Thanks to you that point appears here. If you want to be further identified in the article let me know by email, or if you prefer to remain anonymous let me know that and I'll remove your name.
Working together makes us smarter.
The fan on my Conquest 80 will not stay on (interior fan). It starts and then stops after a few seconds. It was installed in 2005. Help. (June 1, 2014) Anonymous
Reply:
Anon,
The start capacitor is for getting a motor started, not keeping it running.
Often motors have two windings, a start winding and a run winding. Your motor's run winding may be damaged.
Or your fan motor may require a dual capacitor (start and run) or a separate run capacitor to keep it spinning.
Or your system may have a faulty control.

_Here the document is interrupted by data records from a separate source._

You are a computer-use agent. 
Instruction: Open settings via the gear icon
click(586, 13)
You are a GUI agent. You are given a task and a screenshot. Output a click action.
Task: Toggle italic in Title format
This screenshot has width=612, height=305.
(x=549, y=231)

I have a commercial hood & exhaust fan (120v) running in a food truck that is used for catering. We occasionally need to run off a generator (3000w) and we've found that the fan cause the generator overload to trip. The fan has been tested and observed to draw 8 amps running at full speed.
Given this, would it be possible to add a hard start kit, such as SUPCO SPP4E? Will need to confirm the motor size, just wondering if this would help.
The total draw of all items is less than 20 amps and the generator is capable of supplying 25 amps constant.
Thanks for the advice. (June 7, 2014) Joel
Reply:
Joel I think the problem lies elsewhere and needs some further diagnostics. I suspect that your total current draw is exceeding the ability of the generator - you may be running more than the fan, such as lighting, a cooler, toasters, other electrical appliances. If it were just the fan, drawing 8A, it has no business tripping the breaker.
Put another way if the problem is the fan and there are NO other appliances running, then there is a failing fan motor drawing high current, or an electrical short circuit or other unsafe condition to find and fix.
A start capacitor or a run capacitor won't change the current drawn by the motor.